More significantly, perhaps, the image of passing through deep waters is often associated in the Bible with dying and reminds us, also, therefore that baptism is a rite of passage. That is to say, it marks an important transition, or staging post, from one state of being to another. For a long time, when people commonly believed that God could only forgive our sins once in a lifetime, they delayed their baptism until they were at the point of death, as the Emperor Constantine did. But there was another ancient tradition, which eventually gained greater popularity, that Christians should baptise their children as soon as possible after their birth, perhaps because life expectancy for infants was once so uncertain. So, either way, baptism soon came to mark a vital moment in a Christian's physical existence - either the point of our entry into life or the point of our leave taking from it.


However, before it became associated with physical birth and death, baptism was already linked to spiritual turning points in human life. When Gentile people adopt the Jewish faith, one of the rites of entry into Judaism, is a kind of baptism - signifying that they're dying to their old Gentile way of life - or being cleansed of its associations - and rising to their new Jewish existence. At the time of Jesus, a radical Jewish sect called the Essenes took this a step further. Deciding that the rest of the nation was irrevocably sinful, they separated themselves off into new communities where everyone was totally obedient to their interpretation of the Jewish faith. To enter an Essene community it was necessary to be cleansed of the old sinful way of life, just as if one were a Gentile, and to leave behind all of its old associations, just as if one had died to the old way of life completely.

John the Baptist had his own variation on the theme of baptism. He didn't ask people to separate themselves from the rest of society, but he did ask them to die to their old sinful way of life and make a radical new beginning before they fell under God's judgement and were doomed forever. He differed from the Essenes in that he was far more optimistic than they were.

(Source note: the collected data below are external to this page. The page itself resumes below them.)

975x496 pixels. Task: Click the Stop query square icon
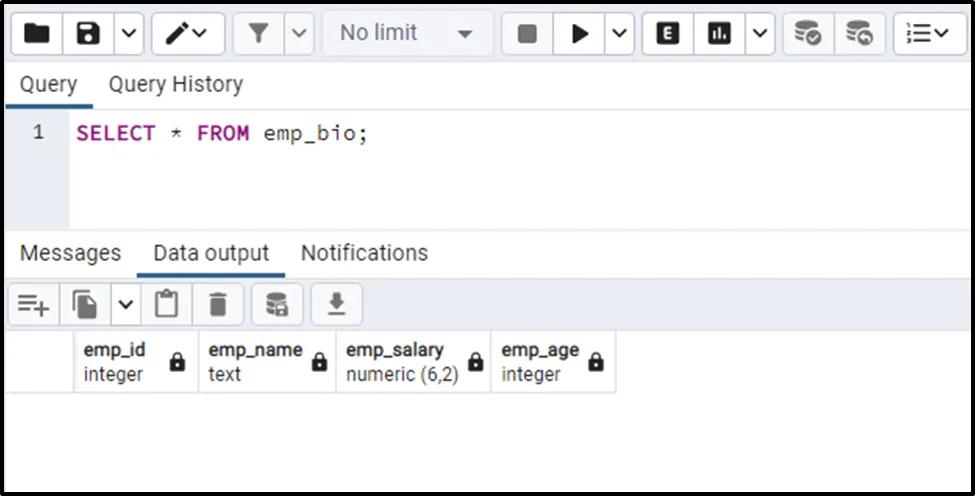[527, 34]

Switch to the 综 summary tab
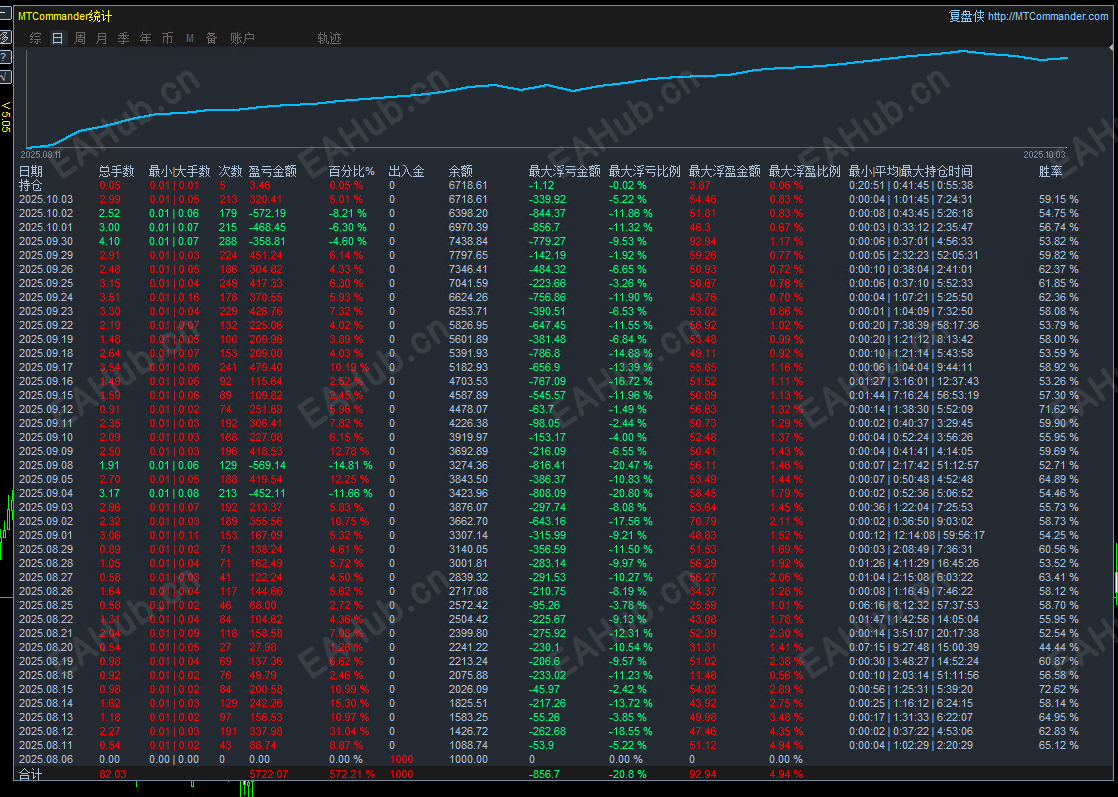(x=36, y=38)
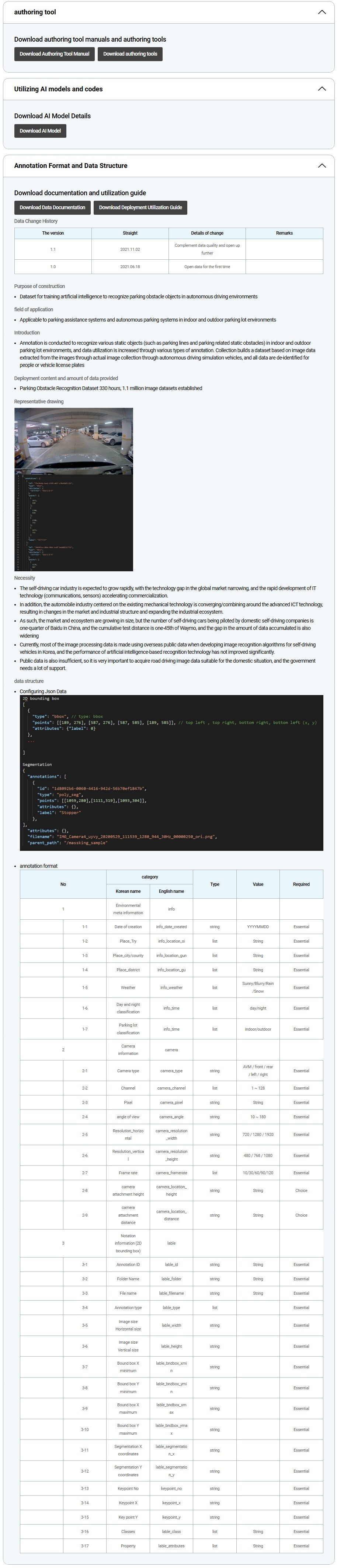
Task: Select the 'info_weather' table cell
Action: (x=171, y=987)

They had given up hope that the whole nation might ever be holy again, which is why they retreated into the desert and set themselves apart, whereas John the Baptist believed that everyone still had the chance to make a new beginning.

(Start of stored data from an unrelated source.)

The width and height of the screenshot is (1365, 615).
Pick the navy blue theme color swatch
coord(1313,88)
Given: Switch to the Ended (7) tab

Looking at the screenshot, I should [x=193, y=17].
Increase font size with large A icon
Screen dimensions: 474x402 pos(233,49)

Notice how there's no suggestion, in Luke's account of John's ministry, that John actually knew Jesus, which is strange given the earlier story in the Gospel about John's miraculous birth, and the claim - within that story - that he was Jesus' cousin. Some people have felt, when they read these two different accounts side by side, that the birth narrative must be a later addition to the Gospel, which was perhaps originally intended to begin at chapter 3.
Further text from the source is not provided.